TASK DIRECTIONS: Return only those lines of the material that contain "computer".

EXERCISE DATA:
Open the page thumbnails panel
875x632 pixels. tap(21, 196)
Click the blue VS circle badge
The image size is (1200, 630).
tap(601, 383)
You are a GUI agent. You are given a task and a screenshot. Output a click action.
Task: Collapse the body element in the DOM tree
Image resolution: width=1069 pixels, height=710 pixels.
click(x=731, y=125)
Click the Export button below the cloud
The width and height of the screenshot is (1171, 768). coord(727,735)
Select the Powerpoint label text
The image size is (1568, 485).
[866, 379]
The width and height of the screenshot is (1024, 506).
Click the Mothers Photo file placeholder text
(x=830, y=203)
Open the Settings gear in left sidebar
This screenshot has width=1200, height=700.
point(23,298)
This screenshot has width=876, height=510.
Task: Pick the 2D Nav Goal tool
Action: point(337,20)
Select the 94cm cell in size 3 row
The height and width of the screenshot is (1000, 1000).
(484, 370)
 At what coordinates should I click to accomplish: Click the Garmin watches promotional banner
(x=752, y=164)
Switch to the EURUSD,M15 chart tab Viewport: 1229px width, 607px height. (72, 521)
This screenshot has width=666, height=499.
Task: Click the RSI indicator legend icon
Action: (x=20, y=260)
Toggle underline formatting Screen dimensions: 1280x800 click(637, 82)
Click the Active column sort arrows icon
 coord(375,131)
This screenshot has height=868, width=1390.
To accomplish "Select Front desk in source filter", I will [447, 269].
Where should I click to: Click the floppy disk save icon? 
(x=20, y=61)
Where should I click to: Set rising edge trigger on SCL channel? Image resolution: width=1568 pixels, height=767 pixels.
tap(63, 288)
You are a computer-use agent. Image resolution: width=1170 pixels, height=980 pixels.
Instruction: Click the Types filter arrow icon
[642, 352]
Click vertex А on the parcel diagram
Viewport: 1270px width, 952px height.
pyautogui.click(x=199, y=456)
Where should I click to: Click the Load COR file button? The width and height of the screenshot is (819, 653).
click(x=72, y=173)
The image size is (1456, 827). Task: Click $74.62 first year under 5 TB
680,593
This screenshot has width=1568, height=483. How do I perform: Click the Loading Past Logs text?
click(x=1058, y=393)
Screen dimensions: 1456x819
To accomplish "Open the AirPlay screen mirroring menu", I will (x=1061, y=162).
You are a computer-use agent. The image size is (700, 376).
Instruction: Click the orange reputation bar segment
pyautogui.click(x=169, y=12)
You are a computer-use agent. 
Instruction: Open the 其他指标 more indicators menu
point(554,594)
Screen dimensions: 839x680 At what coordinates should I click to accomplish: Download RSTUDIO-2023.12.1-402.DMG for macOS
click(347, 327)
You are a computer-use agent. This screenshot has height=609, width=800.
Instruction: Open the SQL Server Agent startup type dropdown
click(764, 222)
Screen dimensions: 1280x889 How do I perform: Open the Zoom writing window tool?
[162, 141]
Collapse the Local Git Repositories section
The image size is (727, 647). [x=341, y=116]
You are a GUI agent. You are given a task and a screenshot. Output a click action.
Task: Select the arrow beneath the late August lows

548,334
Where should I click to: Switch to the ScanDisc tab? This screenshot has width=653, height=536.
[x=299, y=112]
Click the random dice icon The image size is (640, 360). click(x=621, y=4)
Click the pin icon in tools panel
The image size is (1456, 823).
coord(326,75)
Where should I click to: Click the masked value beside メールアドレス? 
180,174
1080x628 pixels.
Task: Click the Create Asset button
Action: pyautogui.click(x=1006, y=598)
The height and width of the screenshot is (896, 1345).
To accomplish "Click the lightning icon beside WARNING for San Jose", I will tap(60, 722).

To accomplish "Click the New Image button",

EXERCISE SOLUTION:
You are a computer-use agent. Image resolution: width=1170 pixels, height=980 pixels.
You are a computer-use agent. The image size is (700, 376).
You are a computer-use agent. 
You are a computer-use agent. This screenshot has height=609, width=800.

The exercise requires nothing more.